Disable this feature to prevent app icons from being added to your Android home screen.

Jack Wallen/ZDNET

2. Use folders

As I mentioned a moment ago, I keep a very minimal Android home screen. What launchers I do retain are housed in folders, each organized by category. Within each folder, I only have launchers that I regularly use, and the folders are all named according to their purpose (such as Contacts, Social, and Google). 

You can create a folder by simply dragging one launcher onto another and then moving the folder to a position on your home screen that makes it easy to access. I keep five folders on my home screen and they all live at the bottom, so I can open them when using the phone with one hand.

A row of folders on the Android home screen.

I keep my home screen clean with the help of folders.

Jack Wallen/ZDNET

3. Keep widgets to a minimum

You may be tempted to fill your home screen with widgets and that's perfectly fine. But if you are going to add widgets, not only should you keep them to a minimum, you should also only use those widgets that serve a specific purpose for you. 

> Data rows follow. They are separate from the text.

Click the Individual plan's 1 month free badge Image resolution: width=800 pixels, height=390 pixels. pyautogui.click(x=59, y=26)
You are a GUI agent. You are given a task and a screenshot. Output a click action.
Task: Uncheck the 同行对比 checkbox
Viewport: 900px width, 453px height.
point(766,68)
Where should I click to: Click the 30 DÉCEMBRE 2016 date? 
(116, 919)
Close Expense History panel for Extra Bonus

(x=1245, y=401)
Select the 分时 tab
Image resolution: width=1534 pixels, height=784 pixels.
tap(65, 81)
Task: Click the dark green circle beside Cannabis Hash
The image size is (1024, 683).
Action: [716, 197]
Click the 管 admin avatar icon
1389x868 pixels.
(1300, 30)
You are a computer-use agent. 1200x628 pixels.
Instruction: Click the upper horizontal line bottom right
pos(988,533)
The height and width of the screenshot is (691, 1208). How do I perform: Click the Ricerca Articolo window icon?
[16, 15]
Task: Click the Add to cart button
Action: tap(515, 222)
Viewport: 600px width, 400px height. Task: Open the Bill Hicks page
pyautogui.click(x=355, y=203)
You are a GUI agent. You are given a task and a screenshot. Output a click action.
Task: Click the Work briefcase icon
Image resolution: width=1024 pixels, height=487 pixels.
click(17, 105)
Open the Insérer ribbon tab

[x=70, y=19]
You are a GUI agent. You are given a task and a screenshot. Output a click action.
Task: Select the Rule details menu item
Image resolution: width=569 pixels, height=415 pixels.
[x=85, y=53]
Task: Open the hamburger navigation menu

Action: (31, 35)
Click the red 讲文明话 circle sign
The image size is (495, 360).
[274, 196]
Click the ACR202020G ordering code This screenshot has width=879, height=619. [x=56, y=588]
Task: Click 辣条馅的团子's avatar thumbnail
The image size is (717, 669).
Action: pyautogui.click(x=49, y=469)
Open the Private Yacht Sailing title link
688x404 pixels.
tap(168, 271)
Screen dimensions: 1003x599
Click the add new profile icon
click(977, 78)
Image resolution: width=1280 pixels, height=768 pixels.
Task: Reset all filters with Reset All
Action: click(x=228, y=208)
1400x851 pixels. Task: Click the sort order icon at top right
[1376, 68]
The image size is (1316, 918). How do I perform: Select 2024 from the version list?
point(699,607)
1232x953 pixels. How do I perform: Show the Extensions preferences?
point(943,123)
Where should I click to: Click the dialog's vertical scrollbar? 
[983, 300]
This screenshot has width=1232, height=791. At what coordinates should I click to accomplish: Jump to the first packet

Also: Android's eSIM transfer comes to more smartphones. Here's how it works

You should keep your widgets to a minimum because with so many widgets on your home screen, it can become challenging to long-press your home screen for things like accessing the home screen settings pop-up. Should you wind up with too many widgets, you would first have to swipe to another page to access that long-press pop-up.

The Android home screen long press menu.

If you can't access this pop-up, you may have too many widgets on your home screen.

Jack Wallen/ZDNET

4. Keep the Google search bar

Some home screen launchers allow you to remove the Google search bar. I would recommend leaving it. Chances are pretty good that you search with your phone throughout the day. Without the search bar on your home screen, you'd first have to open your default web browser and then run the search. 

With the search bar, you simply have to tap and type your search string. Even better, if your home screen launcher permits, I would recommend moving the search bar to the bottom of the home screen, so you can access it when using your device with one hand.

5. Easy access to the Google App

The Google App is very handy. Not only does it give you quick access to your Google account management, but it also offers personalized news items and even local weather and sports scores (if that matters to you). Some home screen launchers ship with this disabled (some don't even allow it). 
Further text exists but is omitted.